Currently the U.S. economy is growing slowly and unemployment is very slowly decreasing but remains high at 8.1%, based on those workers still looking for employment (over 14% when dropouts are included). Thus, while the urge to speed up growth through spending remains important, especially in political terms for President Obama's reelection efforts, efforts to deal with federal debt seem to be more important in the long term.

Still, the problems of Europe, and the new wild card of a change in the French executive, will continue to be a factor in the U.S. recovery. A failure of the Euro system or even a return to recession in several more of the larger economies would have a significant negative effect on the U.S. economy. Thus U.S. markets will be on “France watch” after this elections.

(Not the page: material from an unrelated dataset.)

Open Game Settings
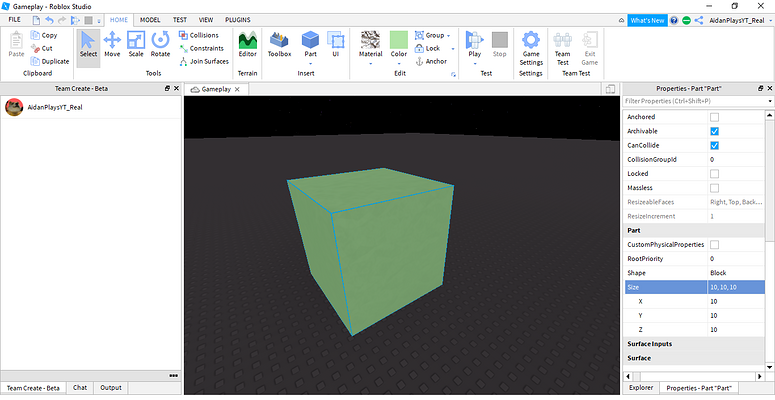[x=531, y=47]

As an interesting aside, the differences between French and even British political culture are on display with the candidacy of Socialist Party leader Francois Hollande. There is a subtle irony that this new president who will have so much influence in the European Union and possibly the U.S. economy for the next five years, would not even be a viable presidential candidate in either Great Britain or the U.S. He is not the most left wing candidate in France which has a Radical Left Party and a Communist Party but he has tapped into the social unrest of the electorate with a class warfare, anti-free market and anti-corporate rhetoric much like Obama has attempted to do with his “Buffett rule”, and frequent attacks on “millionaires and billionaires” and corporations not “paying their fair share” of taxes. But while Republican nominee to be, Mitt Romney, attempts to court the social conservatives who remain unenthusiastic about his commitment to their cause, and President Obama seeks to balance his support for the political Left while convincing more moderate Independents that he does not reside in the far Left ideological fever swamps populated by the likes of Katrina vanden Heuvel (“The Nation”); Nancy Pelosi, Barbara Boxer and the Daily Kos, the new French President has not even had to address the fact that he has fathered four children out of wedlock and has for several years lived with his new female “partner”. This is not a big deal in France where the press, unlike the media headhunters in the U.S., is discouraged from reporting on the personal lives of politicians, and obviously voters don't care. The difference is made even more emphatic by the fact that the mother of his four children, with whom he no longer has a relationship, Segolene Royal, was herself the 2007 Socialist Party nominee for the French presidency. She was defeated by current French President Nicholas Sarkozy, but not because of her unusual , by American standards, domestic circumstances. Of course, those circumstances, on the part of either her or Hollande, do not say anything about their qualifications to govern, but it does emphasize the cultural gulf that separates U.S. and French society which may help explain why a candidate in France can be successful with a far Left secular, populist appeal while in the U.S. even liberal candidates must meet a minimum standard of religiosity and avoid personal peccadilloes i.e. John Edwards.

In any case, no matter who is elected the next U.S. president, the next president of France may well have a serious impact on the U.S. economy.